A total of 77 mutations including 40 mildly deleterious, 23 moderately deleterious, and 14 strongly deleterious mutations were identified in 23 S rRNA. Despite the randomness of the mutagenesis selection scheme, the distribution of 77 deleterious mutations in 23 S rRNA was far from random. The bias in the distribution of the mutations is already evident in the 23 S rRNA primary and secondary structures and is even more striking when viewed in the context of the ribosome spatial structure (Fig. 2, A-C). Mildly deleterious mutations are clustered in the 5' portion and the middle of the molecule corresponding to domains I and III of the 23 S rRNA secondary structure. Moderately deleterious mutations are distributed more evenly along 23 S rRNA and form clusters in domains II, III, IV, and V. Most of the strongly deleterious mutations are located toward the 3' end of 23 S rRNA and clustered in domain V. The 5'-3' gradient of the increasing severity of deleterious phenotypes of the 23 S rRNA mutations probably reflects the general distribution of functional properties of rRNA. The 5'-proximal 23 S rRNA regions, being located toward the solvent side of the subunit, are involved in the overall organization of the subunit structure. Local effects of the mutations here are tolerated better than nucleotide alterations in the functionally critical peptidyltransferase center composed of domain V segments, where mutations may have a profound effect on the binding or proper positioning of the ribosomal substrates. In the spatial structure of the 50 S subunit, all of the strongly deleterious mutations are located on the functionally charged interface side (Fig. 2C). Many of the moderately deleterious mutations are found within rRNA elements that form the outer shell of the PTC and buttress its structural organization. The identity of these nucleotides may allosterically affect the orientation of the key PTC nucleotides. Mildly deleterious mutations are localized toward the "lower" portion of the solvent side of the subunit and might represent regions involved in interactions with the secretion machinery and chaperones (49, 50).

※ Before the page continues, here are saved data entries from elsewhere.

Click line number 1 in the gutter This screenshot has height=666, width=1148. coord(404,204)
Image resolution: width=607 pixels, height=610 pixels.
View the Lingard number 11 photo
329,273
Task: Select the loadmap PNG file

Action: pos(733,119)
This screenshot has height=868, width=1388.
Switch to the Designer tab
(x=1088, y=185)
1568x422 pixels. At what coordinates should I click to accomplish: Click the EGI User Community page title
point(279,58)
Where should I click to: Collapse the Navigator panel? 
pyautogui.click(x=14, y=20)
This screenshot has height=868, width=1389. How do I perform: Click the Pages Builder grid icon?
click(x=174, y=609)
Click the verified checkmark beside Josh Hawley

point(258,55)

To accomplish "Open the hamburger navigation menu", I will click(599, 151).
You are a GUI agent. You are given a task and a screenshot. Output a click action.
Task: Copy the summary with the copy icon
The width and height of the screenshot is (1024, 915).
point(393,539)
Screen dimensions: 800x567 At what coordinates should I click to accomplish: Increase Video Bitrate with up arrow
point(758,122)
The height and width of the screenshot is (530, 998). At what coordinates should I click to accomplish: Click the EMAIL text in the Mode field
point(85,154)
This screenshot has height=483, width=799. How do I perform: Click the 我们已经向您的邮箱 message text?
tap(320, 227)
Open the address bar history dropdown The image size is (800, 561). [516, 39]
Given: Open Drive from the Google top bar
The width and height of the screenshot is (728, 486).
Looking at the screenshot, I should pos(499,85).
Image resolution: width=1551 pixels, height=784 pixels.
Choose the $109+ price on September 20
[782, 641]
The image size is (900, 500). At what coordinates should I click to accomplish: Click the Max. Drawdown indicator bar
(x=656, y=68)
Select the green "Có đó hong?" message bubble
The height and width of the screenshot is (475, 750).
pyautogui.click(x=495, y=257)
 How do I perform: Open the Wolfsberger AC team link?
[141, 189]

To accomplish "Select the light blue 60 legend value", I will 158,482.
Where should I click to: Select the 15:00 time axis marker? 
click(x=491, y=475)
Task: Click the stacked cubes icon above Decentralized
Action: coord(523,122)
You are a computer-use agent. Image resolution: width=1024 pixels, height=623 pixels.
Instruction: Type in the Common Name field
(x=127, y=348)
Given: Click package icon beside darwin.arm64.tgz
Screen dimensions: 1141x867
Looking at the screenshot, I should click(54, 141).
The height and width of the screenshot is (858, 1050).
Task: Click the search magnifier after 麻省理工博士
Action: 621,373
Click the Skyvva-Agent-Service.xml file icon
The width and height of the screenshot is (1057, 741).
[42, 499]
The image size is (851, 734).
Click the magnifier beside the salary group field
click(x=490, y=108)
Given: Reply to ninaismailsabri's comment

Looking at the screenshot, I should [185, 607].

It should be emphasized that our mutagenesis scheme was not saturating, and our selection procedure was not exhaustive. As a result, we have mapped some, but not all, deleterious mutations. Consequently, we have "missed" a few of the known lethal mutations in the PTC, in the sarcin-ricin loop (H95), or in the GTPase-associated region (H42-H44) (51, 52). Importantly, however, we did find other deleterious mutations in both the PTC and the sarcin-ricin loop (Fig. 2B and Table 1). Note-worthy was the lack of deleterious mutations in 5 S rRNA, which is generally important for the ribosome function and assembly (53-55). In general, because of the presence of the erythromycin resistance mutation in 23 S rRNA of the pLK45 plasmid and selection of mutants in the presence of erythromycin, our technique would detect both dominant and recessive deleterious mutations in 23 S rRNA but only dominant mutations in 5 S rRNA. However, we are unaware of any severely deleterious point mutations in 5 S rRNA (51, 56). It is possible that small changes in the 5 S rRNA structure do not perturb sufficiently its functions in the ribosome to be manifested in our experimental system. The lack of deleterious mutations in the spacer tRNA^Glu gene was not surprising, given the redundancy of the gene in the E. coli chromosome.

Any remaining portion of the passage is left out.